Sterling rose today due to improved risk sentiment as Rishi Sunak became Britain's prime minister, while the euro steadied ahead of an expected rate hike by the European Central Bank on Thursday.

The US dollar edged up but was not far from its lowest level in October amid signs Federal Reserve rate hikes are slowing the world's biggest economy.

Sunak met King Charles before speaking outside No 10 Downing Street.

British government bonds recovered further and the 20-year gilt returned to a level last seen on September 23, the day former prime minister Liz Truss's economic agenda triggered a collapse in sterling assets.

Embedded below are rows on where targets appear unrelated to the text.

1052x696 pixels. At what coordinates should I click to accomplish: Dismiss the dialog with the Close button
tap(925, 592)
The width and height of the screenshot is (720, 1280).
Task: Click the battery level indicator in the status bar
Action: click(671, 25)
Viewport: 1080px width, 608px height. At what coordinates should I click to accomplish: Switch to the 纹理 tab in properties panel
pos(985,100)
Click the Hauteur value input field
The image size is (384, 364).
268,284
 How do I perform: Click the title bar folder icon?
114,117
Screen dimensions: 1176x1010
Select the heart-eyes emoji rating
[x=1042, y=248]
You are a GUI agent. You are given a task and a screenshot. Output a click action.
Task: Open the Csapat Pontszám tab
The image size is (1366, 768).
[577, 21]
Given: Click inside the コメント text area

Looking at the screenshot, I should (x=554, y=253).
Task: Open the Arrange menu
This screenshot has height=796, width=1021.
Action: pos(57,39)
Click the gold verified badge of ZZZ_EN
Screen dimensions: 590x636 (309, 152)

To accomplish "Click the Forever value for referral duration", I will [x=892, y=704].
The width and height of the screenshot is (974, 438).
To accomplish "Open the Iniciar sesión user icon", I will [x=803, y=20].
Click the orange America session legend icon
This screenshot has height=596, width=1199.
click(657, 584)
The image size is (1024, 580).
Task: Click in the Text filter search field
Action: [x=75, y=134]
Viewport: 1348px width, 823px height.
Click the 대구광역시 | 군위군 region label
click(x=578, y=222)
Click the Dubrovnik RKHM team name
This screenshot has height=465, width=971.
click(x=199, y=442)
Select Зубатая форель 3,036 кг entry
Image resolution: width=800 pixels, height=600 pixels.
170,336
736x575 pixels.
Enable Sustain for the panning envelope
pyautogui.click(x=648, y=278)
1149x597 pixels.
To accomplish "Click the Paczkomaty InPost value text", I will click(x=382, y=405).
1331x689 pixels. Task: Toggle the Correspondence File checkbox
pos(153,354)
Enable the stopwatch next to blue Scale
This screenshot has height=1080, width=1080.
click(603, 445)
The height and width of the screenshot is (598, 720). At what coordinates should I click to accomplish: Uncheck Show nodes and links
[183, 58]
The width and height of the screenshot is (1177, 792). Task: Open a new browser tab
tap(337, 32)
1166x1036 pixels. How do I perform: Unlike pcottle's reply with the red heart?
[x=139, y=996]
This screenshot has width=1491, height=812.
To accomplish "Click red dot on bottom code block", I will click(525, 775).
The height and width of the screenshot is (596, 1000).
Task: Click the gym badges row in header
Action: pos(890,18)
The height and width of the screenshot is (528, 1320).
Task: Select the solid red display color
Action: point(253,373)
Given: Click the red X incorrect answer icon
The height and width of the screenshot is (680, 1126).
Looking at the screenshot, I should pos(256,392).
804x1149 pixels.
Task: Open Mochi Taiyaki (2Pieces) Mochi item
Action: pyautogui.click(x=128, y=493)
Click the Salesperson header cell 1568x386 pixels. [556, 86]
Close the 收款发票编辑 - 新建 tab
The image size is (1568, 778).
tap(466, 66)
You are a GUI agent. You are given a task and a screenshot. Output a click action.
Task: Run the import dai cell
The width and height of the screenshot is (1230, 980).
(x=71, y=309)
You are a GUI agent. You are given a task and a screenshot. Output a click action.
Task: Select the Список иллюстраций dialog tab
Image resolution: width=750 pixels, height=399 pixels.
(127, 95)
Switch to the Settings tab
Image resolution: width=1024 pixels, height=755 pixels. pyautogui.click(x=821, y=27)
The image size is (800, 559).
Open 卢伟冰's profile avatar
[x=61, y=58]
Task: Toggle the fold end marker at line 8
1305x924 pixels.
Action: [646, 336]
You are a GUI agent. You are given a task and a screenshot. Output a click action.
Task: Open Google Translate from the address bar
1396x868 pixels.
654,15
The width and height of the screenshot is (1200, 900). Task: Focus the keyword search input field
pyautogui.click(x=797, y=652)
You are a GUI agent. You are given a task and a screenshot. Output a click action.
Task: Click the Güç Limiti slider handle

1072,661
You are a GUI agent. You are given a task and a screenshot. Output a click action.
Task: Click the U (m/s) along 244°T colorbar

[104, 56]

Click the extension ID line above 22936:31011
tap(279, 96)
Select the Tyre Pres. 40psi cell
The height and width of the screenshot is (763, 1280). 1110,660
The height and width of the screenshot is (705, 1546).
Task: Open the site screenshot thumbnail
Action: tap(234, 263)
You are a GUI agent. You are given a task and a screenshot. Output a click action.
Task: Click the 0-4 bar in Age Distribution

Sterling edged toward this month's highs, up 0.3% to $1.13125 but currency strategists expected the currency, down more than 16% against the dollar this year, to remain under pressure.

"The UK macro backdrop remains challenging. The inbox of the PM is overflowing with problems," said Jeremy Stretch, head of G10 FX strategy at CIBC.

"Should the current level of UK political noise ease we would be wary of sterling continuing to cheapen versus both the US dollar and euro," he added.

The euro edged 0.07% lower at $0.9866, but was not far from its highest level since early October as the ECB looks set to hike rates by 75 basis points on Thursday aiming to rein in red-hot inflation.

The dollar index, which measures the currency against six major peers, edged up 0.13% to 112.

The greenback had softened yesterday after S&P flash PMI data showed US business activity contracting for a fourth month in a row in October, the latest evidence of an economy slowing in the face of high inflation and rising interest rates.

Economists polled by Reuters expect the pace of rate increases to slow to 50 basis points in December, matching bets in money markets.

Meanwhile, the yen held firm around 149 per dollar following suspected Bank of Japan (BOJ) intervention on Friday and yesterday.

A retreat this week in long-term Treasury yields also helped support the Japanese currency, but the policy background for yen weakness is likely to be put into stark relief in coming days.

The Bank of Japan is expected to stick to monetary stimulus on Friday, while the Fed is likely to raise rates by another 75 basis points on Wednesday of next week.

At 148.89 yen, the dollar was down from a 32-year high of 151.94 on Friday which appeared to trigger successive bouts of Bank of Japan intervention.

The Ministry of Finance declined to comment on whether it had ordered intervention in recent days, though it did confirm intervention in September, which was the first yen-buying foray since 1998 by Japanese authorities.

China's currency extended the weakness seen since Chinese leader Xi Jinping's choice of leadership team at the twice-a-decade Communist Party Congress raised fears growth will be sacrificed for ideology-driven policies.

The onshore yuan slid to a near 15-year low today after the central bank set the lowest mid-point since 2008. The offshore yuan dipped to a record low of 7.3650 per dollar.